• _DATA UNDER STUDY_:
▼
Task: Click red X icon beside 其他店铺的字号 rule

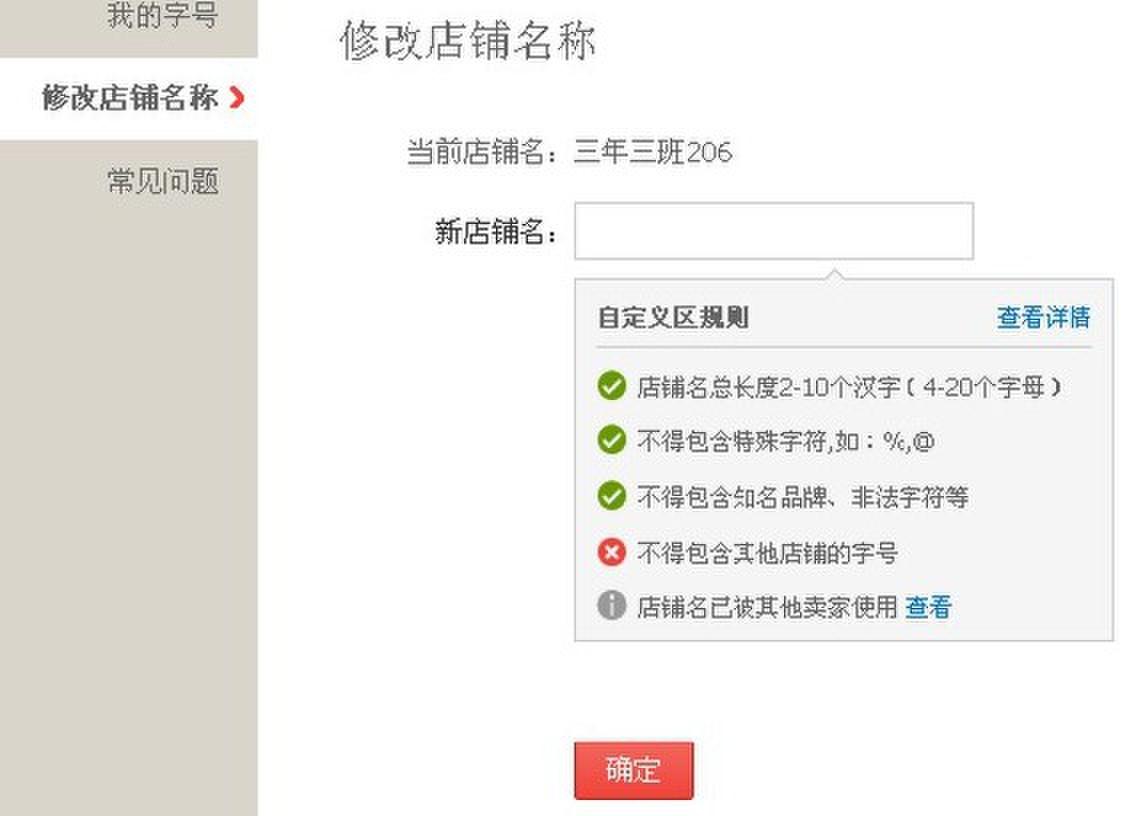Action: (x=611, y=552)
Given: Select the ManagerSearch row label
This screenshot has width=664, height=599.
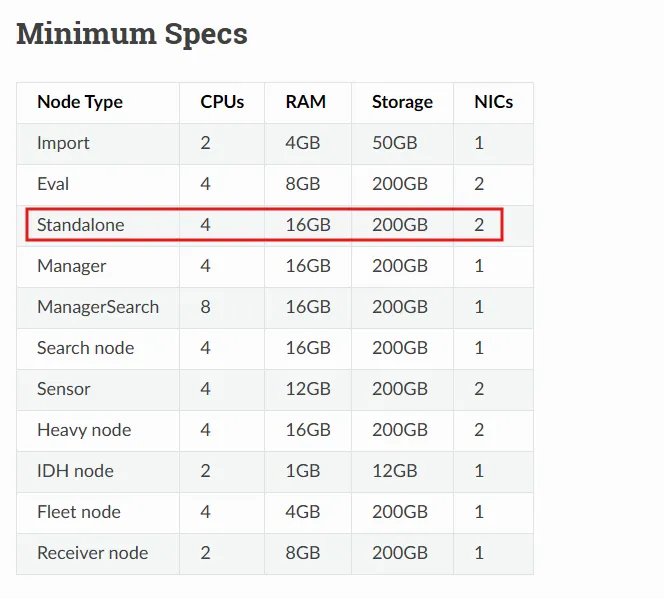Looking at the screenshot, I should pyautogui.click(x=98, y=307).
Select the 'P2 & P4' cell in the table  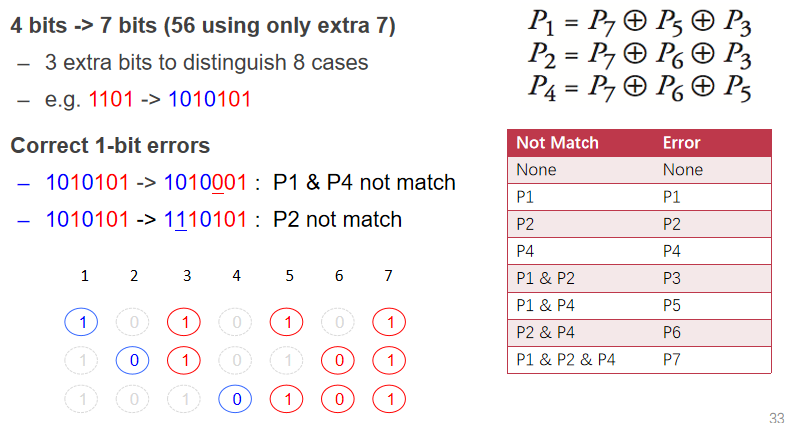pos(546,332)
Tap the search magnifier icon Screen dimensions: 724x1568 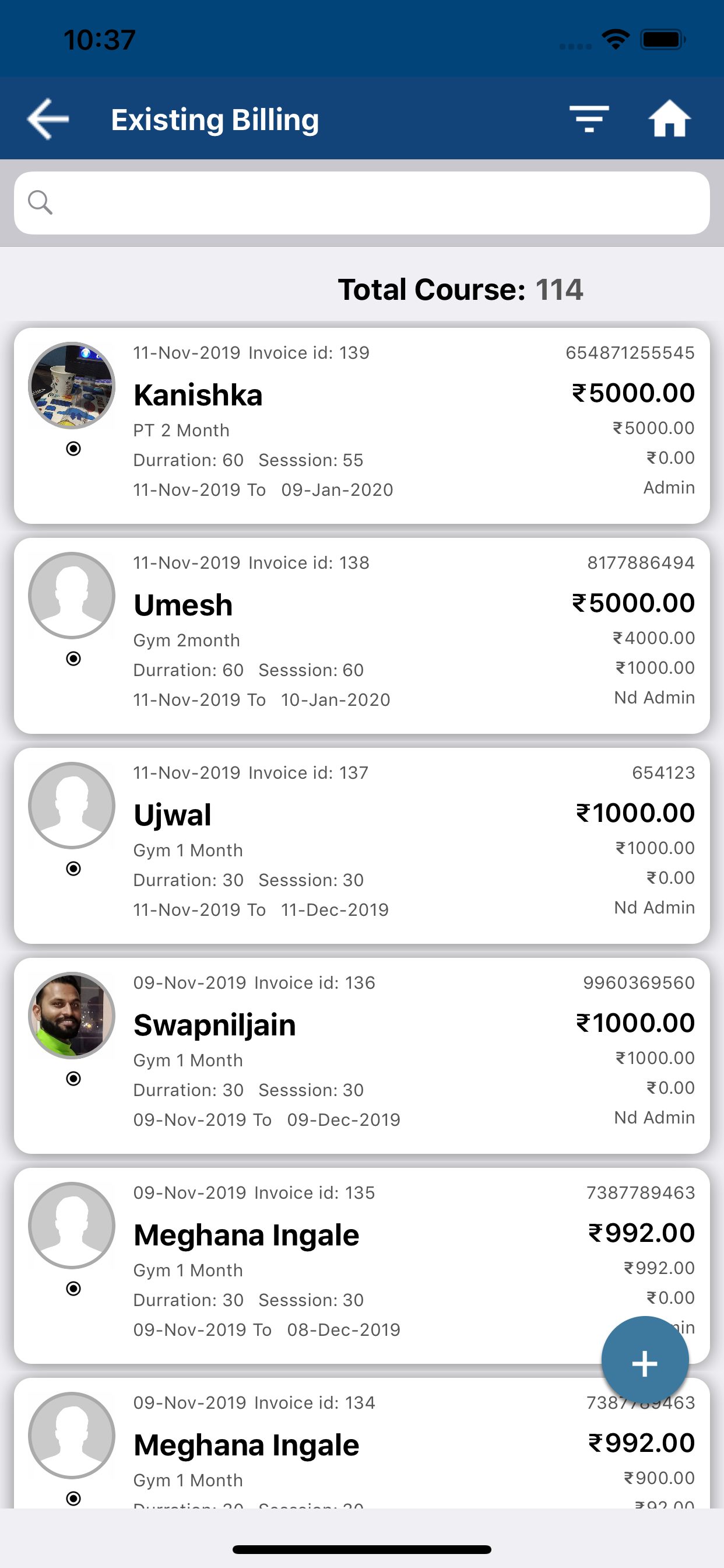(x=40, y=202)
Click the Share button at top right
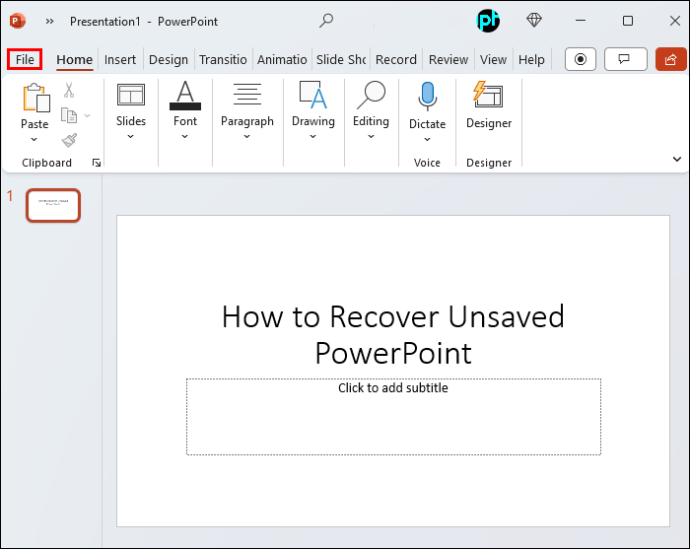690x549 pixels. (x=670, y=59)
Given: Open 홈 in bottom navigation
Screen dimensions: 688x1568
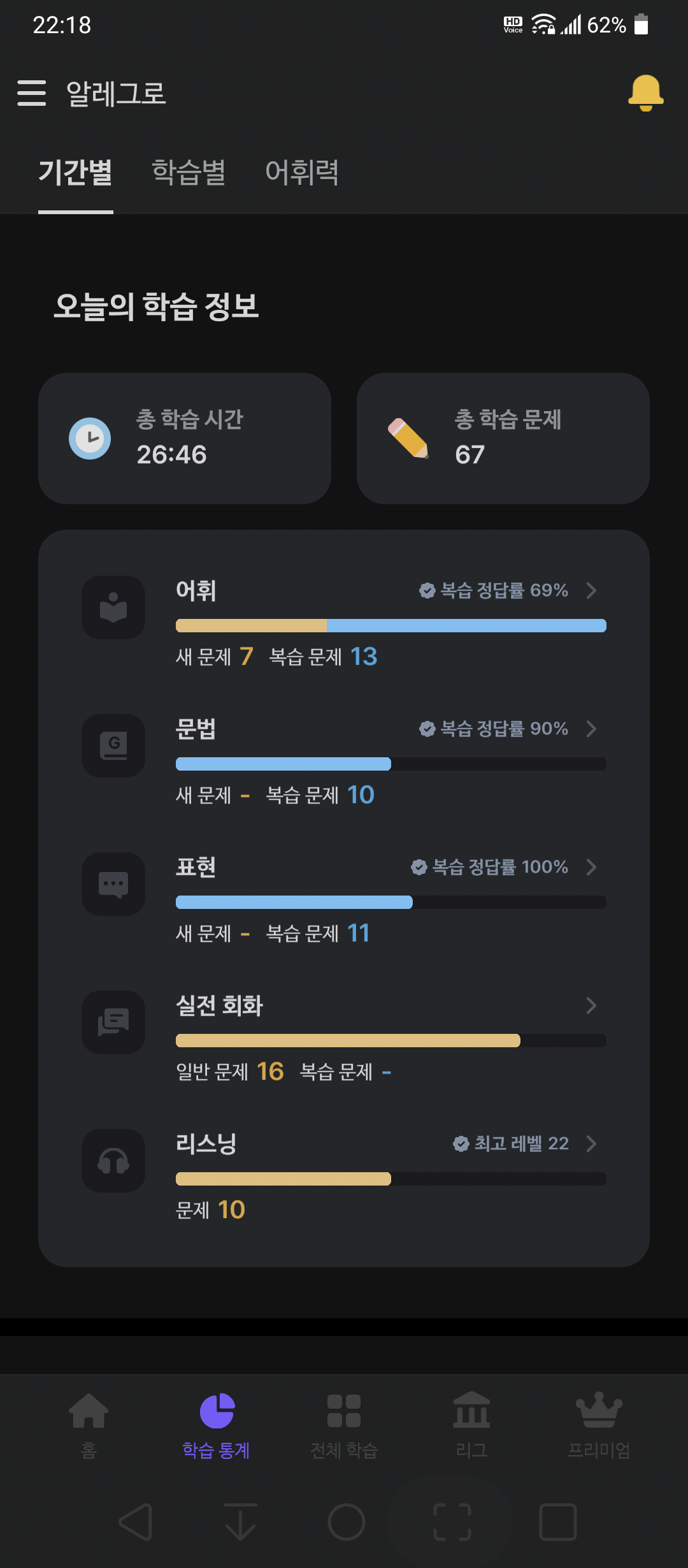Looking at the screenshot, I should [89, 1425].
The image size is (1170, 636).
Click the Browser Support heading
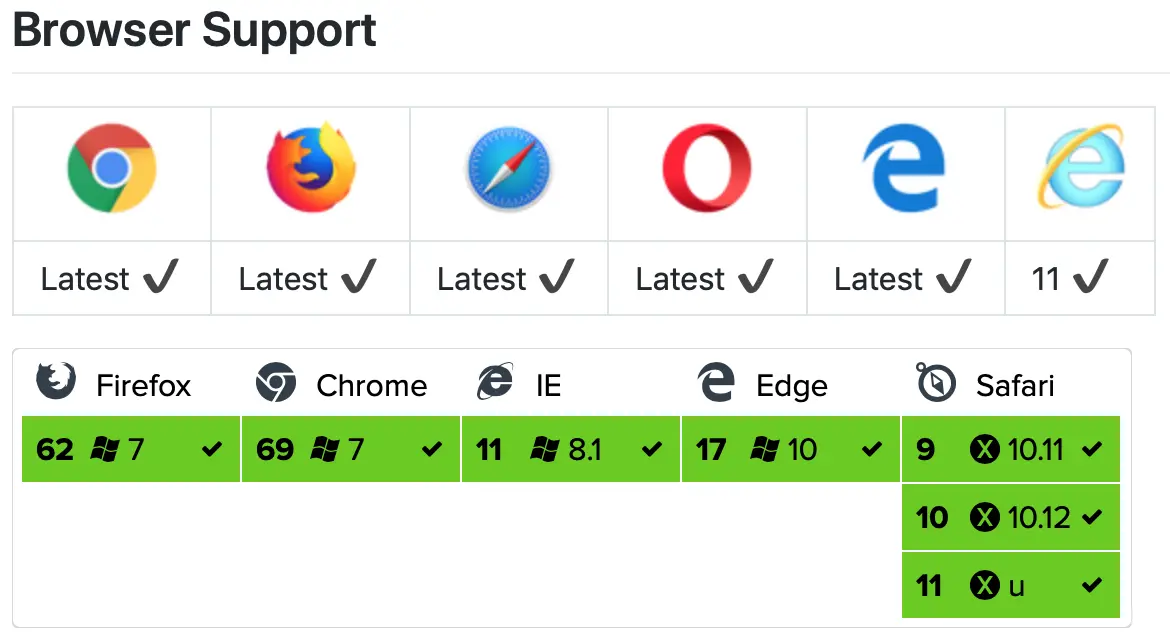click(195, 30)
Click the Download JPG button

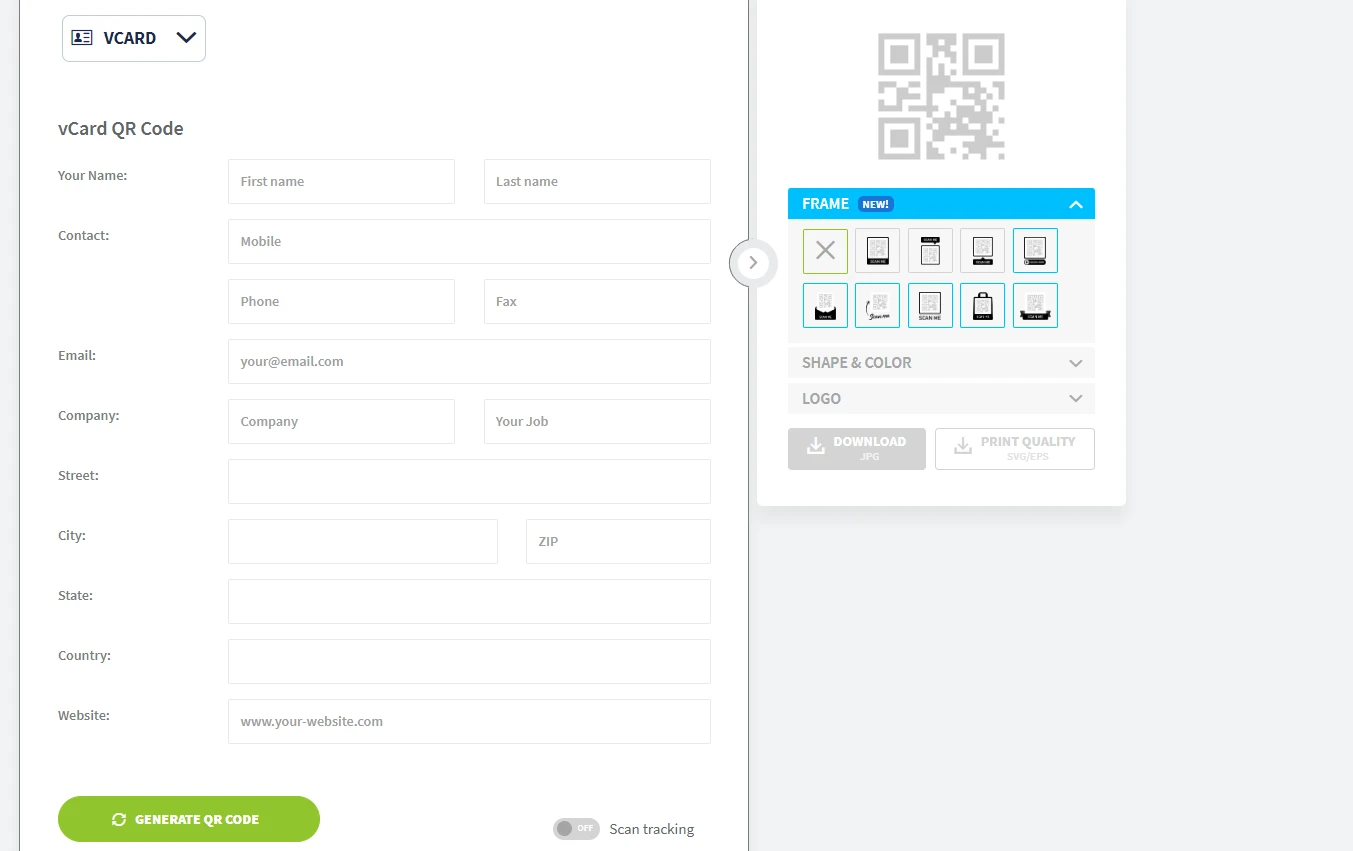click(x=856, y=449)
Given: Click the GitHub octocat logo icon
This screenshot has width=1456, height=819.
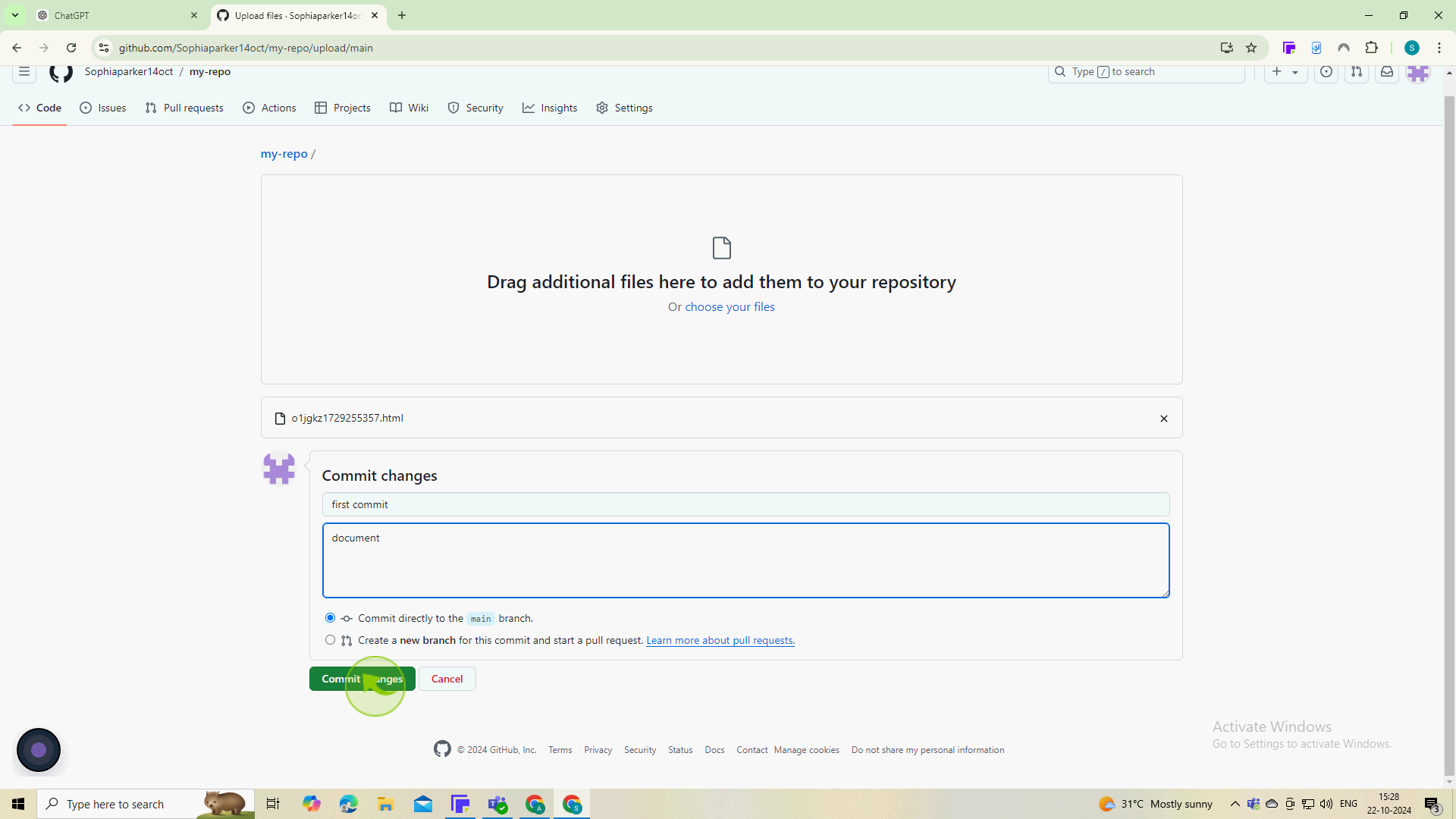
▲
Exactly as written, restate the lines from the one that contains "Click the Browser Support heading" through the final line of the data, both ends included, but leave out the pictures.

Click the Browser Support heading
click(195, 30)
Click the Download JPG button

click(x=856, y=449)
Given: Click the GitHub octocat logo icon
This screenshot has width=1456, height=819.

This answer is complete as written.